TO DO:
a – Print the stretch of the Alien: Covenant review from "Michael Fassbender in" through "and for worse." without changing a word.
b – Carry on the Alien: Covenant review from the point where it stops.

SELECTED TEXT:
● ● ●
Billy Crudup in Alien: Covenant. Photo Credit: Twentieth Century Fox Film Corporation.

Aside from a few characters, Covenant also falls victim to a few tired horror tropes, such as most of the characters lacking any personality other than a single, defining quirk that makes them little more than an excuse to use as alien bait. For such a seasoned veteran, one would think that Scott would be able to overcome such tropes, but the urge for more alien violence and horror appears to be far too great.

That’s not to say that the horror isn’t a blast. Once the aliens begin to fully form, that film becomes a thrilling horror-action piece that takes elements from both the first and second Alien pictures in the best ways. The fully formed Xenomorphs are a true sight to see when brought to life with modern special effect and makes one realize how much their horrifying presence has been missed. However, regardless of some successful horror and action sequences, the third act obstacle is completed a little too easily to feel like anything more than familiar and makes one hope that the aliens are utilized more effectively in future installments.

Michael Fassbender in Alien: Covenant. Photo Credit: Twentieth Century Fox Film Corporation.

But Covenant is so much more than an Alien film, and that is for better and for worse.
● ● ●
EXTRACTED INFORMATION:
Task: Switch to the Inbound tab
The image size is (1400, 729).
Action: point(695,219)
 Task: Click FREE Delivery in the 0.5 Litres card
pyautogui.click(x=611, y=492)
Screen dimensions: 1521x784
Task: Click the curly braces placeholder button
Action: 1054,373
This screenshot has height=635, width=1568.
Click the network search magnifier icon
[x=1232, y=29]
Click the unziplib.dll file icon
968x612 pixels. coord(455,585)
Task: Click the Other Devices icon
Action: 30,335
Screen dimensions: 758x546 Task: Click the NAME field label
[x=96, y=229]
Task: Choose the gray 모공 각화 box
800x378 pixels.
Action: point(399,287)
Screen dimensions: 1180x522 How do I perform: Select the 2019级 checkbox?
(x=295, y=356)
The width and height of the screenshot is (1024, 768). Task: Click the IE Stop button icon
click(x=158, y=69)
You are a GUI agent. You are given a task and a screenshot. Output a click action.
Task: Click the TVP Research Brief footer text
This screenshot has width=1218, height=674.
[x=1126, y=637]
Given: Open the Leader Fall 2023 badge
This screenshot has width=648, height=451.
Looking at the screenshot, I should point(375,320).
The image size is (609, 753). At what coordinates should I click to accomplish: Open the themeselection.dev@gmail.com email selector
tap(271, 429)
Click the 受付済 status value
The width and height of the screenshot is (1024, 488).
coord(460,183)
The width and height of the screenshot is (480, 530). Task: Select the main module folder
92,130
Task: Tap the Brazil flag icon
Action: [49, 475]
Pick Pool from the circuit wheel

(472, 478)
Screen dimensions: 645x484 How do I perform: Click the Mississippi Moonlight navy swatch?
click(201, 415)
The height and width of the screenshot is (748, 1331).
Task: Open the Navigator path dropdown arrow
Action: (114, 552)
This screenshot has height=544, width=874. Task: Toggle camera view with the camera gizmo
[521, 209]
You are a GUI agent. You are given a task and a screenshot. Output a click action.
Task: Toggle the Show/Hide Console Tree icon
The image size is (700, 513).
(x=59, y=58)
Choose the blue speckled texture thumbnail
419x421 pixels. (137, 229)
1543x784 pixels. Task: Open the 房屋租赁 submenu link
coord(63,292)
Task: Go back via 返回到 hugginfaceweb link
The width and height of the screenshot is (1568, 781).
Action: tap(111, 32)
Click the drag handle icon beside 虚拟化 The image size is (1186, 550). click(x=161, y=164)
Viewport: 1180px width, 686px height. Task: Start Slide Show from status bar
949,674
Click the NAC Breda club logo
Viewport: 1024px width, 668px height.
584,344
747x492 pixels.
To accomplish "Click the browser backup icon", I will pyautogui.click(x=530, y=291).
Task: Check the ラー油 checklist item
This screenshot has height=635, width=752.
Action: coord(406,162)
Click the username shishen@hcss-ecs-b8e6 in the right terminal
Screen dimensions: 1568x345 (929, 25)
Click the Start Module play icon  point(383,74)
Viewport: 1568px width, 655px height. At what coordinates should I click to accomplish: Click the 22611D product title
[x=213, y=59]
● ● ●
ANSWERS PROVIDED:
a –
Michael Fassbender in Alien: Covenant. Photo Credit: Twentieth Century Fox Film Corporation.

But Covenant is so much more than an Alien film, and that is for better and for worse.

b –
For starters, the film’s second act focuses the Frankenstein-like creation complex of Michael Fassbender’s David, the mysterious android who returns from Prometheus. Fassbender plays the role of two different versions of the same robot and rides the line of thoughtful human and rigid machine to perfection. However, his performance is often overshadowed by what is without a doubt the strangest plot line in the Alien franchise, which involves David’s quest for perfection in creation and a bizarre, Fassbender-on-Fassbender erotica scene that is even stranger than it reads on paper.

Scott’s previously noted ambition is on full display in the film’s middle portion, which plays much more as a sequel to Prometheus than a prequel to Alien. His ideas of human existentialism are often so grand in scope that they cannot help but come off angsty instead of profound, and ultimately leave behind more questions than answers. This should honestly be expected in some sense because the questions Scott is asking leave no room for any sort of tangible explanation, and at its best Covenant challenges the audience to draw their own conclusions on the films true meaning.

Katherine Waterston in Alien: Covenant. Photo Credit: Twentieth Century Fox Film Corporation.

However, because most expect movies to function as stand-alone stories, all of the loose plot threads and challenging ideas of Covenant can make the story feel incomplete and lacking in structure, which often damages the grand intent of Scott’s ambitions—whatever they may be. Like Prometheus before it, Covenant‘s more fascinating and stranger instincts can cause the movie to feel intangible, yet are probably loaded with so many easter eggs and mundane details that they are truly meant for the obsessed Reddit user rather than the casual moviegoer. It is a fascinating dilemma that much of entertainment faces in the Internet Age, but Scott’s ambitions are something that most will only be able to admire from a distance instead of taking the time to fully appreciate.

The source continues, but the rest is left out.